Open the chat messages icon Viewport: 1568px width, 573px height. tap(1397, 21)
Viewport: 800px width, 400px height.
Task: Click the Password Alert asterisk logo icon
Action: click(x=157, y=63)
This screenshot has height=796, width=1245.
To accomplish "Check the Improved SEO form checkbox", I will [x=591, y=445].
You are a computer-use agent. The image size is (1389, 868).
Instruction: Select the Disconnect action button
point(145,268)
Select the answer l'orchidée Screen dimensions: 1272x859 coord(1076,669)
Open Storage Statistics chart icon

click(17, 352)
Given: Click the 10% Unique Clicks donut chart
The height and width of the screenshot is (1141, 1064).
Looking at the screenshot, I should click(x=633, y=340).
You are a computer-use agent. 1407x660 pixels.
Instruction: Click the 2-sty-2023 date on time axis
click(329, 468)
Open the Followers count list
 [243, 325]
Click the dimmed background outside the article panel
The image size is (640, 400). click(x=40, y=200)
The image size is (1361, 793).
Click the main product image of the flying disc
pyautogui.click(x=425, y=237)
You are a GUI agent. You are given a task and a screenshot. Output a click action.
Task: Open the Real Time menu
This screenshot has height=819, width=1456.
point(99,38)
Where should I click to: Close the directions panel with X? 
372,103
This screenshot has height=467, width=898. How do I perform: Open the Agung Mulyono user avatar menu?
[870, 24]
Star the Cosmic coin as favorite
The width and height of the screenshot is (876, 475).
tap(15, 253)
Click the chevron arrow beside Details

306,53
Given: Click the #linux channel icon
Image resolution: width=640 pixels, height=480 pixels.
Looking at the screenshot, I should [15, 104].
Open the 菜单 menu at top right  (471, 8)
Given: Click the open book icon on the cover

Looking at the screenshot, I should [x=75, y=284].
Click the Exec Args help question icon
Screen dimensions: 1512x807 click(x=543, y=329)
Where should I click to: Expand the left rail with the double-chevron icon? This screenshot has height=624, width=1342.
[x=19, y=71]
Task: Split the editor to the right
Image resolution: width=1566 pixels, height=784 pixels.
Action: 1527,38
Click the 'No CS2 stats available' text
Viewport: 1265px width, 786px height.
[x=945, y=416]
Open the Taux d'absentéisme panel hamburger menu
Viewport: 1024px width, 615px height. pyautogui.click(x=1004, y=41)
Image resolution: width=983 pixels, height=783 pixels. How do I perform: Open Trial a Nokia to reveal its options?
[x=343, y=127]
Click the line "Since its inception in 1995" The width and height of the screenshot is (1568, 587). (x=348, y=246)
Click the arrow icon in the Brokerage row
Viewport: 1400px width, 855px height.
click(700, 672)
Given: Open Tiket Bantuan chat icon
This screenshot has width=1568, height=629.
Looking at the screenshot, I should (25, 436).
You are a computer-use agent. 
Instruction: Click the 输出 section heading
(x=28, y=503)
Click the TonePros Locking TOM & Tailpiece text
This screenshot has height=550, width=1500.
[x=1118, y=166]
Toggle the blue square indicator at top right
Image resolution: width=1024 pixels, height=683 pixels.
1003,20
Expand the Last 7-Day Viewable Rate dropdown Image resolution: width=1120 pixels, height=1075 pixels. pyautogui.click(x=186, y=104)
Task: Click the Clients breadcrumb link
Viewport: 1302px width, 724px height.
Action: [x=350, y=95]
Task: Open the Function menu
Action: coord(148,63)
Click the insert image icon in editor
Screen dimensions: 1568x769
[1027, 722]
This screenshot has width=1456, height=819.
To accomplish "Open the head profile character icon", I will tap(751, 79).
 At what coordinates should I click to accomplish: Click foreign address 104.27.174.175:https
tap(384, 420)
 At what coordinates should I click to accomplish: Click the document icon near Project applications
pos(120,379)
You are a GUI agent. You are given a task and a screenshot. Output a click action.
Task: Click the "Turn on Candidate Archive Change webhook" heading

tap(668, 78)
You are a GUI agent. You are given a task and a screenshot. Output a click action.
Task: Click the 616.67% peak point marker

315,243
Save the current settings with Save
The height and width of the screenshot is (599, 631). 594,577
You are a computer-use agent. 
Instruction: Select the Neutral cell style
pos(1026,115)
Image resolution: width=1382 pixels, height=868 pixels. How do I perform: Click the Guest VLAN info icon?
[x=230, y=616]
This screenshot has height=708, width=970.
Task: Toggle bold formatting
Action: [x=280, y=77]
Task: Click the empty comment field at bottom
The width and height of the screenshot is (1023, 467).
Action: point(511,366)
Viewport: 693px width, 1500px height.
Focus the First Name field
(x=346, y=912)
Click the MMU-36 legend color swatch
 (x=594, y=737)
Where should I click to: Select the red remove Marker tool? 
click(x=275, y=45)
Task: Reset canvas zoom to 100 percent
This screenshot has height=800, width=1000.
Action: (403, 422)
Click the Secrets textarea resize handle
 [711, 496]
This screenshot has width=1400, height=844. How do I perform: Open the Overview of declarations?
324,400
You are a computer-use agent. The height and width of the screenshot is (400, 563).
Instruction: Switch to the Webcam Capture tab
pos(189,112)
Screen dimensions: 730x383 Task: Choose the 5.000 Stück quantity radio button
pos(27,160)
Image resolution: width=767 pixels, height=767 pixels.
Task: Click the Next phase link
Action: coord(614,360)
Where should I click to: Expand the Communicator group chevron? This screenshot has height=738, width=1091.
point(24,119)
——————
● **Task prompt**:
Reply with the complete records, restated exactly.

● **Exercise solution**:
Open the chat messages icon Viewport: 1568px width, 573px height. tap(1397, 21)
Viewport: 800px width, 400px height.
Task: Click the Password Alert asterisk logo icon
Action: click(x=157, y=63)
This screenshot has height=796, width=1245.
To accomplish "Check the Improved SEO form checkbox", I will [x=591, y=445].
You are a computer-use agent. The image size is (1389, 868).
Instruction: Select the Disconnect action button
point(145,268)
Select the answer l'orchidée Screen dimensions: 1272x859 coord(1076,669)
Open Storage Statistics chart icon

click(17, 352)
Given: Click the 10% Unique Clicks donut chart
The height and width of the screenshot is (1141, 1064).
Looking at the screenshot, I should click(x=633, y=340).
You are a computer-use agent. 1407x660 pixels.
Instruction: Click the 2-sty-2023 date on time axis
click(329, 468)
Open the Followers count list
 [243, 325]
Click the dimmed background outside the article panel
The image size is (640, 400). click(x=40, y=200)
The image size is (1361, 793).
Click the main product image of the flying disc
pyautogui.click(x=425, y=237)
You are a GUI agent. You are given a task and a screenshot. Output a click action.
Task: Open the Real Time menu
This screenshot has height=819, width=1456.
point(99,38)
Where should I click to: Close the directions panel with X? 
372,103
This screenshot has height=467, width=898. How do I perform: Open the Agung Mulyono user avatar menu?
[870, 24]
Star the Cosmic coin as favorite
The width and height of the screenshot is (876, 475).
tap(15, 253)
Click the chevron arrow beside Details

306,53
Given: Click the #linux channel icon
Image resolution: width=640 pixels, height=480 pixels.
Looking at the screenshot, I should [15, 104].
Open the 菜单 menu at top right  (471, 8)
Given: Click the open book icon on the cover

Looking at the screenshot, I should [x=75, y=284].
Click the Exec Args help question icon
Screen dimensions: 1512x807 click(x=543, y=329)
Where should I click to: Expand the left rail with the double-chevron icon? This screenshot has height=624, width=1342.
[x=19, y=71]
Task: Split the editor to the right
Image resolution: width=1566 pixels, height=784 pixels.
Action: 1527,38
Click the 'No CS2 stats available' text
Viewport: 1265px width, 786px height.
[x=945, y=416]
Open the Taux d'absentéisme panel hamburger menu
Viewport: 1024px width, 615px height. pyautogui.click(x=1004, y=41)
Image resolution: width=983 pixels, height=783 pixels. How do I perform: Open Trial a Nokia to reveal its options?
[x=343, y=127]
Click the line "Since its inception in 1995" The width and height of the screenshot is (1568, 587). (x=348, y=246)
Click the arrow icon in the Brokerage row
Viewport: 1400px width, 855px height.
click(700, 672)
Given: Open Tiket Bantuan chat icon
This screenshot has width=1568, height=629.
Looking at the screenshot, I should (25, 436).
You are a computer-use agent. 
Instruction: Click the 输出 section heading
(x=28, y=503)
Click the TonePros Locking TOM & Tailpiece text
This screenshot has height=550, width=1500.
[x=1118, y=166]
Toggle the blue square indicator at top right
Image resolution: width=1024 pixels, height=683 pixels.
1003,20
Expand the Last 7-Day Viewable Rate dropdown Image resolution: width=1120 pixels, height=1075 pixels. pyautogui.click(x=186, y=104)
Task: Click the Clients breadcrumb link
Viewport: 1302px width, 724px height.
Action: [x=350, y=95]
Task: Open the Function menu
Action: coord(148,63)
Click the insert image icon in editor
Screen dimensions: 1568x769
[1027, 722]
This screenshot has width=1456, height=819.
To accomplish "Open the head profile character icon", I will tap(751, 79).
 At what coordinates should I click to accomplish: Click foreign address 104.27.174.175:https
tap(384, 420)
 At what coordinates should I click to accomplish: Click the document icon near Project applications
pos(120,379)
You are a GUI agent. You are given a task and a screenshot. Output a click action.
Task: Click the "Turn on Candidate Archive Change webhook" heading

tap(668, 78)
You are a GUI agent. You are given a task and a screenshot. Output a click action.
Task: Click the 616.67% peak point marker

315,243
Save the current settings with Save
The height and width of the screenshot is (599, 631). 594,577
You are a computer-use agent. 
Instruction: Select the Neutral cell style
pos(1026,115)
Image resolution: width=1382 pixels, height=868 pixels. How do I perform: Click the Guest VLAN info icon?
[x=230, y=616]
This screenshot has height=708, width=970.
Task: Toggle bold formatting
Action: [x=280, y=77]
Task: Click the empty comment field at bottom
The width and height of the screenshot is (1023, 467).
Action: point(511,366)
Viewport: 693px width, 1500px height.
Focus the First Name field
(x=346, y=912)
Click the MMU-36 legend color swatch
 (x=594, y=737)
Where should I click to: Select the red remove Marker tool? 
click(x=275, y=45)
Task: Reset canvas zoom to 100 percent
This screenshot has height=800, width=1000.
Action: (403, 422)
Click the Secrets textarea resize handle
 [711, 496]
This screenshot has width=1400, height=844. How do I perform: Open the Overview of declarations?
324,400
You are a computer-use agent. The height and width of the screenshot is (400, 563).
Instruction: Switch to the Webcam Capture tab
pos(189,112)
Screen dimensions: 730x383 Task: Choose the 5.000 Stück quantity radio button
pos(27,160)
Image resolution: width=767 pixels, height=767 pixels.
Task: Click the Next phase link
Action: coord(614,360)
Where should I click to: Expand the Communicator group chevron? This screenshot has height=738, width=1091.
point(24,119)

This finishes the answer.